By Maria Eloisa Capurro and Amara Omeokwe
Federal Reserve Governor Lisa Cook called the July jobs report “concerning,” and said it could signal an inflection point for the US economy.
“These revisions are somewhat typical of turning points,” Cook said Wednesday during a moderated discussion organized by the Boston Fed.
Data published last week pointed to a sharp cooling in the labor market over the last few months. Employers added a lower-than-expected 73,000 jobs in July, and gains in the prior two months were revised down by nearly 260,000, according to the Bureau of Labor Statistics. The unemployment rate ticked up to 4.2% from 4.1% in June.

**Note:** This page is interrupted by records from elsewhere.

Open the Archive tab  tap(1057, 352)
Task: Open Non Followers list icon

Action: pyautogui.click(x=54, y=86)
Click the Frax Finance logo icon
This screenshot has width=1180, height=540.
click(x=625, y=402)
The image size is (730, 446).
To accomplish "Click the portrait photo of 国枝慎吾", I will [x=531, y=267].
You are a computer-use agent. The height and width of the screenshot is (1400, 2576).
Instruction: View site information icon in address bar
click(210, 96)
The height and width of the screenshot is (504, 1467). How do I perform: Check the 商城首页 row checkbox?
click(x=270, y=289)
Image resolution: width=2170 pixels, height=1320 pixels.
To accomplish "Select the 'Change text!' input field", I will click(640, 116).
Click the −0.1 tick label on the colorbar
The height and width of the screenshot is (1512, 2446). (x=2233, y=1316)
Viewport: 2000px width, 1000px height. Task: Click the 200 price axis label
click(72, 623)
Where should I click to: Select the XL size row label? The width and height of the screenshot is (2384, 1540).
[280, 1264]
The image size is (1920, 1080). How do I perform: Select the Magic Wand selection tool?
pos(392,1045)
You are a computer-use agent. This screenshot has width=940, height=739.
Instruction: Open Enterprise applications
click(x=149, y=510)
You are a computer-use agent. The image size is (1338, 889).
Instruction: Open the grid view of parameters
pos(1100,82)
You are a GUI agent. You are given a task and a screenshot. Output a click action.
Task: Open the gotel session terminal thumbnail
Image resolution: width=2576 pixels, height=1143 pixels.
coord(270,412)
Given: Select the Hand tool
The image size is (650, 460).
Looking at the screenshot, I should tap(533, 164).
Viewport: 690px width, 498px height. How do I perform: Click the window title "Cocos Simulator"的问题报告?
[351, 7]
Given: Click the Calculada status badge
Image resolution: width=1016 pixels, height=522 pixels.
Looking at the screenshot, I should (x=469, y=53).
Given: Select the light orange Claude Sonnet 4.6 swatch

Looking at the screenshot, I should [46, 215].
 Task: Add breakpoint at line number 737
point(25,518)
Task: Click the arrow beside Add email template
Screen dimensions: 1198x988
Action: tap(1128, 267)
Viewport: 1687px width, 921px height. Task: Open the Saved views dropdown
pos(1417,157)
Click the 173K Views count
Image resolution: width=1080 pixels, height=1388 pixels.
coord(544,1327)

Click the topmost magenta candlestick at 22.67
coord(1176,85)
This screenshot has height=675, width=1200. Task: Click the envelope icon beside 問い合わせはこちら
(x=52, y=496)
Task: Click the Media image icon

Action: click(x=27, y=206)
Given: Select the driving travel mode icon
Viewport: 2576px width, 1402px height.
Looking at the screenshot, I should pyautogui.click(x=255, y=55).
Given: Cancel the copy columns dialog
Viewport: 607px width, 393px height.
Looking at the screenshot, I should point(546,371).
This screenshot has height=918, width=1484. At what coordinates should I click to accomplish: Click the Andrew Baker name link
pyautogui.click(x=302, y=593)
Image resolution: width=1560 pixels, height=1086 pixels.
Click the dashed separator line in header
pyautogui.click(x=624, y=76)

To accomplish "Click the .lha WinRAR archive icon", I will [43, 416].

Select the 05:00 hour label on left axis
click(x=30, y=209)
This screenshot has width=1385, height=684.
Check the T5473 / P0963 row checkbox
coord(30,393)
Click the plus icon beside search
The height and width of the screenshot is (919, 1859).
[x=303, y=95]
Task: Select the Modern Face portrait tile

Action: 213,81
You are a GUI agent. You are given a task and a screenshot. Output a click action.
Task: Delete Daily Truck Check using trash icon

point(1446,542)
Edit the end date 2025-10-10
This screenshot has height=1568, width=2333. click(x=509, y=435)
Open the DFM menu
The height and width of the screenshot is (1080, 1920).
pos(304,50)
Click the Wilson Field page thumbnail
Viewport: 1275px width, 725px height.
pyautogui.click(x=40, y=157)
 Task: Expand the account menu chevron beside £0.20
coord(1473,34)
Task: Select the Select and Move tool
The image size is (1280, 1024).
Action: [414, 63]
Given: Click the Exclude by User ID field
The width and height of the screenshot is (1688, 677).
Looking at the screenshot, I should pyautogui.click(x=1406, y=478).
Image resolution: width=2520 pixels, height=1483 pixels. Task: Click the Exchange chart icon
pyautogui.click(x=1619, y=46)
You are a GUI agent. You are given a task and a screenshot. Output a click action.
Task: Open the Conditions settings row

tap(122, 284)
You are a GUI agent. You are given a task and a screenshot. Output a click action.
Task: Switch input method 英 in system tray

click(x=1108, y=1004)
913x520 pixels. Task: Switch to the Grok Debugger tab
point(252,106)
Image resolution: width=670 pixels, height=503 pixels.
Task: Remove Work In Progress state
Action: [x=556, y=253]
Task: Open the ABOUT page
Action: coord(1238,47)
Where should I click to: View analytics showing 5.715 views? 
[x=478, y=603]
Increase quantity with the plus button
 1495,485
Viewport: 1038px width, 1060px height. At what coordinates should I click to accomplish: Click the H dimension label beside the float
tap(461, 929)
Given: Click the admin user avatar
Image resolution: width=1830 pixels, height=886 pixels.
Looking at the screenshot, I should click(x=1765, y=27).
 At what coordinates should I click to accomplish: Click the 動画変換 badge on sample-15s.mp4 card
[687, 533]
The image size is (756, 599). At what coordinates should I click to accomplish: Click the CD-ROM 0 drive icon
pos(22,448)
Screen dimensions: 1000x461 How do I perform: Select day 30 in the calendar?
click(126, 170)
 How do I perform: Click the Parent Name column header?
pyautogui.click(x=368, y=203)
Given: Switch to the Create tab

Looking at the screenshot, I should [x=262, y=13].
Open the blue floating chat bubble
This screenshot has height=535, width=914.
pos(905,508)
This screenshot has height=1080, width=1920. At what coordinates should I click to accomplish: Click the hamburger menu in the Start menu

Just two days before the release, Fed policymakers kept interest rates steady out of concern for the impact of tariffs on inflation. Fed Chair Jerome Powell said the labor market’s stability also gave the central bank time to collect more information before adjusting rates.
Earlier on Wednesday, Minneapolis Fed President Neel Kashkari pointed to the jobs report and other evidence that the US economy is slowing to say an interest-rate cut might be appropriate in the “near term.” He added that he still expects the Fed to lower rates twice before the end of 2025.
Fed officials next meet Sept. 16-17.
Cook also said the ongoing period of uncertainty facing companies was acting like a tax. She said business leaders report spending significant amounts of time managing uncertainty.
“This is deadweight loss,” she said.
Boston Fed President Susan Collins, speaking on the same panel, agreed, saying an “uncertainty tax” was “top of mind across a wide range of different industries.”
While uncertainty has been blamed for slowing business investment, Collins said it’s also affecting pricing decisions.
“I do also hear about uncertainty leading to a wait-and-see in terms of how to think about pricing decisions, especially coming out of a period of high inflation,” Collins said.